Explain the different components of data warehouse. How data cube precomputation is performed? Describe.
Components of Data Warehouse
A typical data warehouse has four main components: a central database, ETL (extract, transform, and load) tools, metadata, and access tools. All of these components are engineered for speed so that we can get results quickly and analyze data on the fly.
Figure: Components of data warehouse
The figure shows the essential elements of a typical warehouse. We see the ETL shown on the left. The Data staging element serves as the next building block. In the middle, we see the Data Storage component that handles the data warehouses data. This element not only stores and manages the data; it also keeps track of data using the metadata repository. The Information Delivery component is shown on the right consists of all the different ways of making the information from the data warehouses available to the users. The major four components of Datawarehouse are listed below:
1. Central database
A database serves as the foundation of your data warehouse. Traditionally, these have been standard relational databases running on-premise or in the cloud. But because of Big Data, the mitu need for true, real-time performance, and a drastic reduction in the cost of RAM, in-memory e databases are rapidly gaining in popularity.
2. Data integration
Data is pulled from source systems and modified to align the information for rapid analytical consumption using a variety of data integration approaches such as ETL (extract, transform, load) and ELT as well as real-time data replication, bulk-load processing, data transformation, and data quality and enrichment services.
3. Metadata
Metadata is data about your data. It specifies the source, usage, values, and other features of the datasets in your data warehouse. There are business metadata, which adds context to your data, and technical metadata, which describes how to access data - including where it resides and how it is structured.

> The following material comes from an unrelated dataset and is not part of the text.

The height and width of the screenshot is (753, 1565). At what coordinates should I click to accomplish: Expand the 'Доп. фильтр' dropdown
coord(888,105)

4. Data warehouse access tools
Access tools allow users to interact with the data in your data warehouse. Examples of access tools include query and reporting tools, application development tools, data mining tools, and OLAP tools.
Data cube precomputation is performed in the following ways:-
There are three choices for data cube materialization given a base cuboid:
1. No materialization: Do not pre-compute any of the cuboids. This leads to computing expensive multidimensional aggregates on the fly, which can be extremely slow.
2. Full materialization: Pre-compute all of the cuboids. The resulting lattice of computed cuboids is referred to as the full cube. This choice typically requires huge amounts of memory space in order to store all of the pre-computed cuboids.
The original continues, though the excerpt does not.